* **YOUR TASK**: Collect the lines of the entries where "visibility" shows up.
Top of RECORDS TO USE
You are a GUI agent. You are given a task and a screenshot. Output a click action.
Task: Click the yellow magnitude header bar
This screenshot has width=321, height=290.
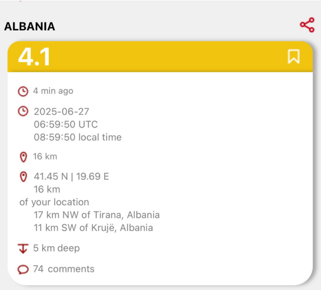(160, 57)
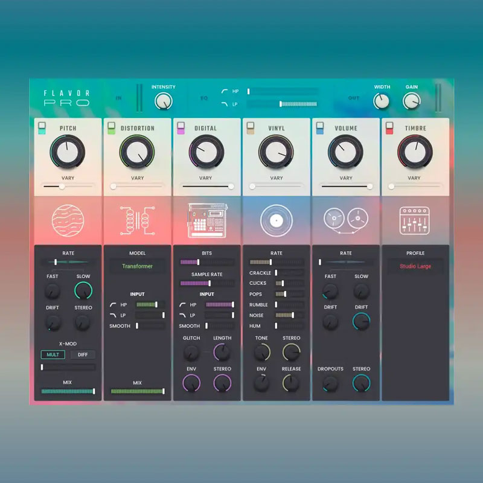Click the EQ high-pass HP filter icon
Viewport: 483px width, 483px height.
point(225,92)
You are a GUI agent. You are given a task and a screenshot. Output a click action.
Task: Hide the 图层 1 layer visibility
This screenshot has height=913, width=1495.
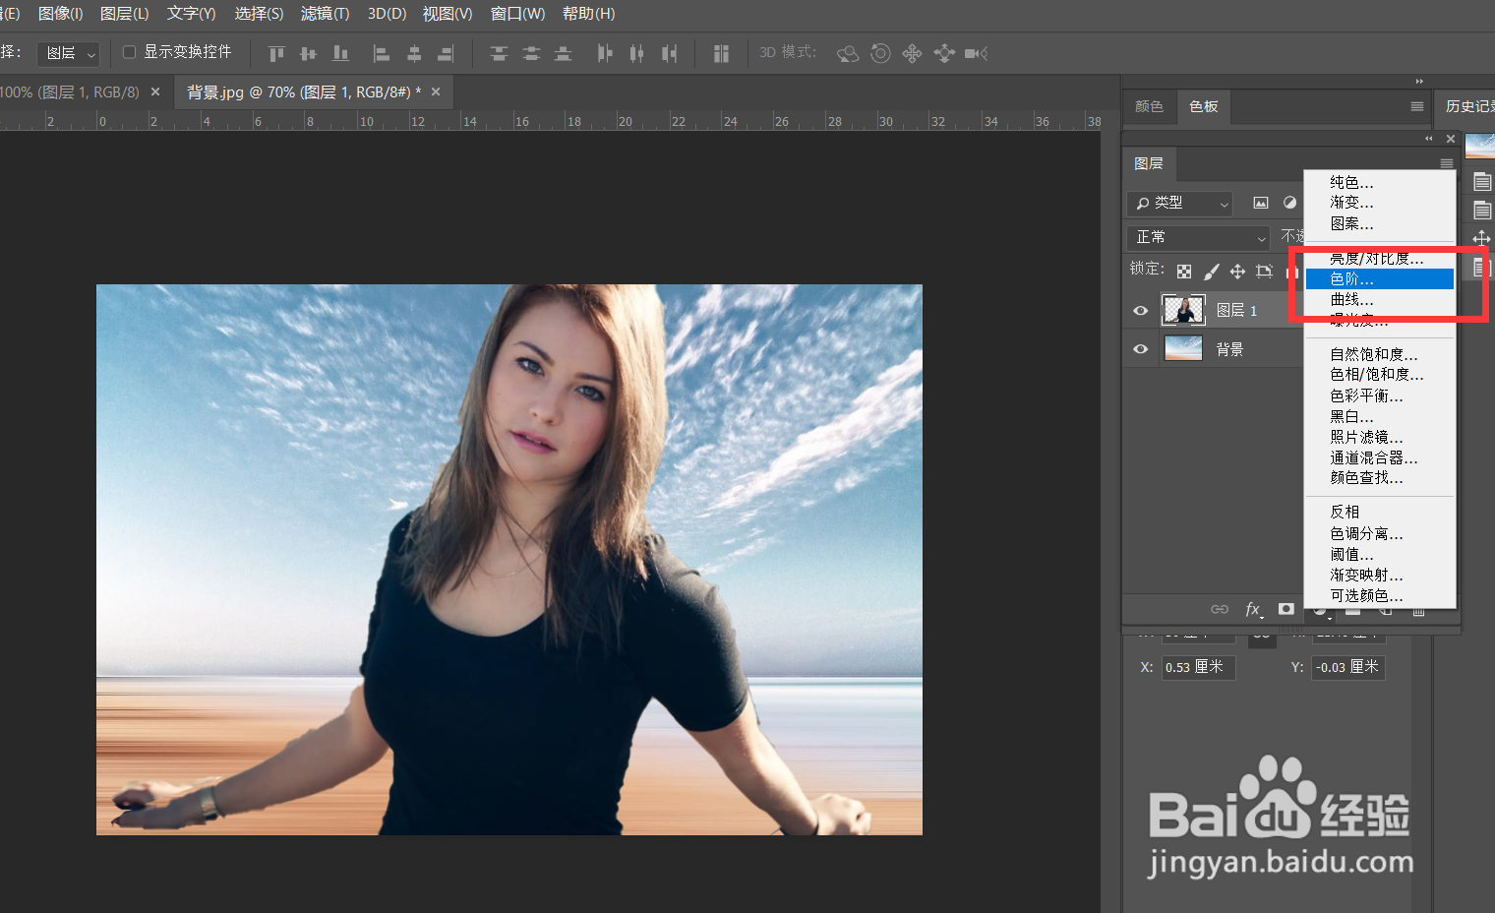pos(1140,311)
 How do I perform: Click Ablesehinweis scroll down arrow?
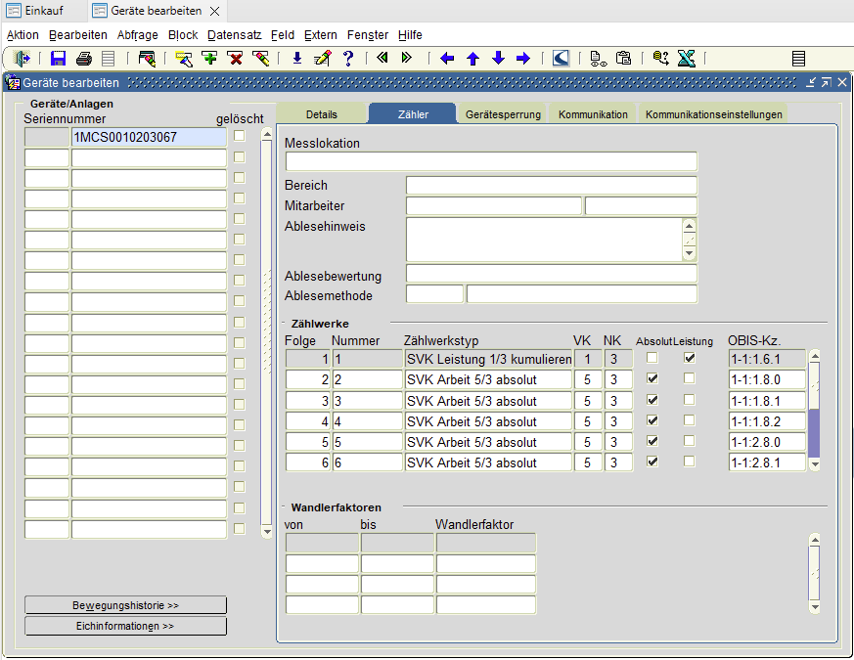point(690,254)
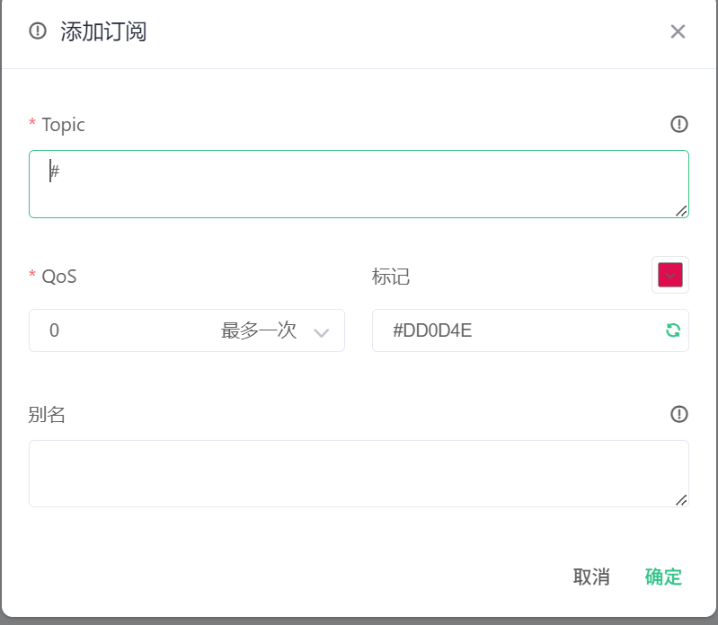718x625 pixels.
Task: Open the red 标记 color picker swatch
Action: (x=670, y=275)
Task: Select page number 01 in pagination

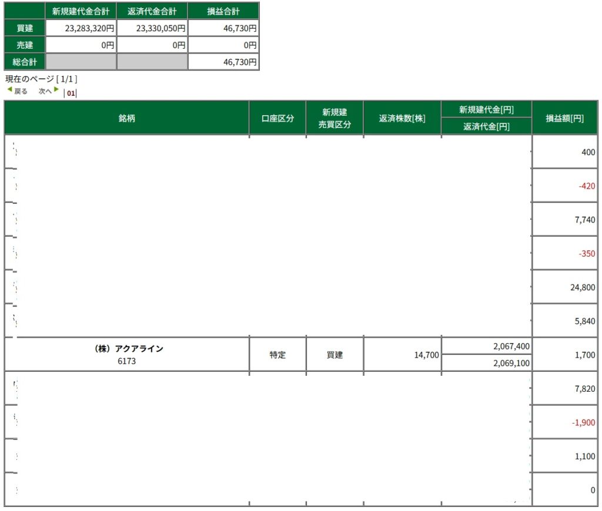Action: (71, 92)
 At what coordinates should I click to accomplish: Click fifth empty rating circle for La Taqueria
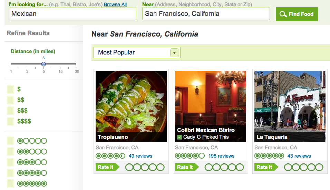(x=319, y=167)
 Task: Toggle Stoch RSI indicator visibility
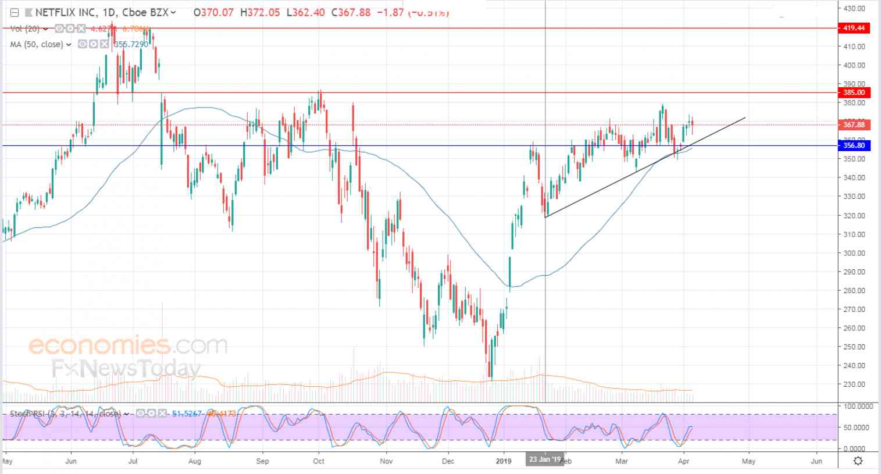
Bottom of RECORDS TO USE
* **SOLUTION TO THIS EXERCISE**:
Task: Hide the 图层 1 layer visibility
 Task: Toggle Stoch RSI indicator visibility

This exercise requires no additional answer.